Yu Huas wilde Groteske über China
Books | Posted 25/08/2009 | Belletristik | Keine Kommentare »
Frankfurt/Main (dpa) – Der Sprung von der Kulturrevolution, in der jeder Besitz verpönt war, zu einer von Profitgier getriebenen globalen Industriemacht war gewaltig. Die Chinesen hätten in 40 Jahren das erlebt, wofür der Westen 400 Jahre gebraucht habe, meint der Pekinger Schriftsteller Yu Hua.
Bei solchen Umwälzungen muss es in einer Gesellschaft zwangsläufig zu dramatischen Brüchen und Konflikten kommen.
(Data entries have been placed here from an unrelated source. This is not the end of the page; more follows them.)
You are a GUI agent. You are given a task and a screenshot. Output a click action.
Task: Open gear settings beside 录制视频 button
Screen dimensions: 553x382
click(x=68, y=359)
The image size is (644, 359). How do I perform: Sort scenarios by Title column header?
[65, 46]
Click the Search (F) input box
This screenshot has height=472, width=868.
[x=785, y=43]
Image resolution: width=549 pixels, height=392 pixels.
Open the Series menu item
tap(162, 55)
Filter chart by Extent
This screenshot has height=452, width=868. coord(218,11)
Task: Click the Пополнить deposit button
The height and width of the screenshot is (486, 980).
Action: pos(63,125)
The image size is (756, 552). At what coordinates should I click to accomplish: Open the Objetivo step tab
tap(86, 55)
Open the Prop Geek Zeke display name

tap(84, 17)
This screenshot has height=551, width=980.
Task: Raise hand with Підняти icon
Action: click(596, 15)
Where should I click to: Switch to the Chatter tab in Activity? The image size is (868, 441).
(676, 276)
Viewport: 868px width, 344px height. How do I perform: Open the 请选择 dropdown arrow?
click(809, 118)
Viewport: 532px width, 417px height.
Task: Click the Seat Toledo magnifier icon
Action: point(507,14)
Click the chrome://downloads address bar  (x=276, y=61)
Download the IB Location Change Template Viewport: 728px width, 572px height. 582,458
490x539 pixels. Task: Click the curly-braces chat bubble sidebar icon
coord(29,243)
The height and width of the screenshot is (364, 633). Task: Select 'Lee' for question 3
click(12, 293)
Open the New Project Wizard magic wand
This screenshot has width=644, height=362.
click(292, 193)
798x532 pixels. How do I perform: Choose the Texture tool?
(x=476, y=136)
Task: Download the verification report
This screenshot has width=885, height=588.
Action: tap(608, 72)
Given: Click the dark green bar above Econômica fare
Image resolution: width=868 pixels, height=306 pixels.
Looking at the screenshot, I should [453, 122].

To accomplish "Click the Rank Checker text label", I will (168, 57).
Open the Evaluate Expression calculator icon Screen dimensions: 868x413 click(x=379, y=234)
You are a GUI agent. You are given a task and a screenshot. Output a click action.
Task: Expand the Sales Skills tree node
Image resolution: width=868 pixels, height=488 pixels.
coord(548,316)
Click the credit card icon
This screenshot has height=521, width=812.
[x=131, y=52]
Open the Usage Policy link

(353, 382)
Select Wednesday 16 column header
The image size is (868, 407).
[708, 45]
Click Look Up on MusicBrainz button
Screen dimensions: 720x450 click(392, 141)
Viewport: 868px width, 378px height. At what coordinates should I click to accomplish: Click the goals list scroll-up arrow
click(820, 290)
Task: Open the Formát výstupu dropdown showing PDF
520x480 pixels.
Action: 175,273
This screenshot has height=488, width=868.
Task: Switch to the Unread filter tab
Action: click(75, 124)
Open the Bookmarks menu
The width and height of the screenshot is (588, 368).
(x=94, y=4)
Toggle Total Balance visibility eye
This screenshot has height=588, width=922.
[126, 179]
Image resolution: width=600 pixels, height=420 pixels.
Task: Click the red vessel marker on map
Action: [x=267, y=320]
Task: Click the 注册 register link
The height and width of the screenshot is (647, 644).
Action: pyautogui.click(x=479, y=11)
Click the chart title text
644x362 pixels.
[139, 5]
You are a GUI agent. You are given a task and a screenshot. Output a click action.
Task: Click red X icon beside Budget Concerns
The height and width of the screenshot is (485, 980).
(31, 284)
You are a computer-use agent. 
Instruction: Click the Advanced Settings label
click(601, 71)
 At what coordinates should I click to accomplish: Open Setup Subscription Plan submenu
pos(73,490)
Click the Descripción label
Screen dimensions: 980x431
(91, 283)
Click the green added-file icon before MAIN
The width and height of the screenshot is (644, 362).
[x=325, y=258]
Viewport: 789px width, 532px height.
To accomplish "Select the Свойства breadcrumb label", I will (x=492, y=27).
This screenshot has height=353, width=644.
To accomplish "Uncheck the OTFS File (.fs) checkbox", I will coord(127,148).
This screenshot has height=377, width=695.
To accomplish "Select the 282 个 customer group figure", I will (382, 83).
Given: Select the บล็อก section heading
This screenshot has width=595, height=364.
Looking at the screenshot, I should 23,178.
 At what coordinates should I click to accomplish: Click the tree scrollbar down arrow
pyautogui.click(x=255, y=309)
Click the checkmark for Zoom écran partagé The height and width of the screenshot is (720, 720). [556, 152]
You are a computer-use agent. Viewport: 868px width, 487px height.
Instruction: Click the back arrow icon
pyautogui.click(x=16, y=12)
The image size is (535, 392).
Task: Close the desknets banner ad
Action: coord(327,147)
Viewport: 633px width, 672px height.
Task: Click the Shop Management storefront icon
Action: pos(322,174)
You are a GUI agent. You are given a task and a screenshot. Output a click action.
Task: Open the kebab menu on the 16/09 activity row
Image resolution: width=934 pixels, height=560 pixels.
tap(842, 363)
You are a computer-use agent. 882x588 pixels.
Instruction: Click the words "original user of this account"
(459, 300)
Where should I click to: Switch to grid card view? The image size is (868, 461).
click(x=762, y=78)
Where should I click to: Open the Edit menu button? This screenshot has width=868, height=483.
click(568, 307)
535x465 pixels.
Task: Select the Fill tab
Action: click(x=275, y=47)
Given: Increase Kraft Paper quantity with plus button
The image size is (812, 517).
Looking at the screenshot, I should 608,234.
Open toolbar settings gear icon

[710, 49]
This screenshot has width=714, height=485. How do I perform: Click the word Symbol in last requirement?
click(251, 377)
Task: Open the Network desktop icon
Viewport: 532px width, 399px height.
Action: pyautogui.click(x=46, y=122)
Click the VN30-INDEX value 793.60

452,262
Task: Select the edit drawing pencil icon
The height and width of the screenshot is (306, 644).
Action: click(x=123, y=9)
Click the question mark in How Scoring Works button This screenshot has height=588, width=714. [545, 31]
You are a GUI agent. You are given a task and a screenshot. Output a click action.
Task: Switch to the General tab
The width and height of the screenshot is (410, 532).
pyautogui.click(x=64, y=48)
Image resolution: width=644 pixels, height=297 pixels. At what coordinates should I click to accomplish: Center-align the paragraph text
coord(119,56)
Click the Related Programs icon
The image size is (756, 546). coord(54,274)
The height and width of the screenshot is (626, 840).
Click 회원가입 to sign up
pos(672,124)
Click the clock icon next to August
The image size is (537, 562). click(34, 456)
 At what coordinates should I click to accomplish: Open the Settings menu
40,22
In seinem Roman «Brüder» hat Yu hat daraus eine schwarze Komödie gemacht, gespickt voller verrückter Einfälle.
Geschildert wird in dem Roman die Geschichte zweier ungleicher Halbbrüder, die in einer Kleinstadt aufwachsen. Schon früh werden sie zu Waisen, da sie in der Kulturrevolution auf brutale Weise ihre Eltern verlieren. Ein Trauma, mit dem die beiden unterschiedlich fertig werden. Der rüpelhafte Li wird nach der wirtschaftlichen Öffnung des Landes zum clever-gerissenen Geschäftsmann, der sich mit Müll und Lumpen ein Vermögen aufbaut.
Sein sensibler und zurückhaltender Bruder Song kriegt zwar das schönste Mädchen der Stadt ab, kommt aber beruflich nach dem Verlust seines Arbeitsplatzes in der Fabrik nicht mehr auf die Beine. Schließlich verkauft er seine eigene Ehre: Er lässt sich seine Brust vergrößern, um im kapitalistischen China mit seiner hemmungslosen Konsumwut den Landfrauen ein Gel anzudrehen, das Busen praller macht. Seine Frau verfällt nach zwanzig Jahren Ehe dennoch seinem sexbesessenen Bruder Li. Dieser kommt erst zur Besinnung, als sich Song das Leben nimmt.
Der von Ulrich Kautz trefflich übersetzte Roman ist eine wilde und auch unterhaltsame Groteske, in der es ziemlich derb zugeht. Yu, der mit Büchern wie «Leben» (1998) und «Der Mann, der sein Blut verkaufte» (2000) zu den international renommiertesten Autoren Chinas zählt, steht stilistisch dem Schelmenroman nahe. Diese Erzählweise setzt aber sowohl der Vielschichtigkeit seiner Figuren sowie dem Tiefgang des Romans Grenzen. Angesichts der zahllosen komischen Anekdoten verlieren die bedrückenden Momente der Saga an Kraft – dies gilt nicht nur für die Schilderung der Grausamkeiten während der Kulturrevolution.
Den Nerv der chinesischen Leser hat Yu jedenfalls getroffen. Der im Jahr 2005 in China veröffentlichte Roman wurde mit einer Auflage von 1,5 Millionen zum Bestseller. Und die Zensur hat die bissige Satire ohne Probleme passieren lassen. Yu, der zu den schärfsten Kritikern von Geldgier und Korruption im kommunistischen Machtapparat gehört, wird zur Frankfurter Buchmesse im Oktober kommen. China ist Ehrengast. Und Yu sogar Mitglied der offiziellen chinesischen Autoren-Delegation – eine weitere ironische Pointe über chinesische Widersprüche.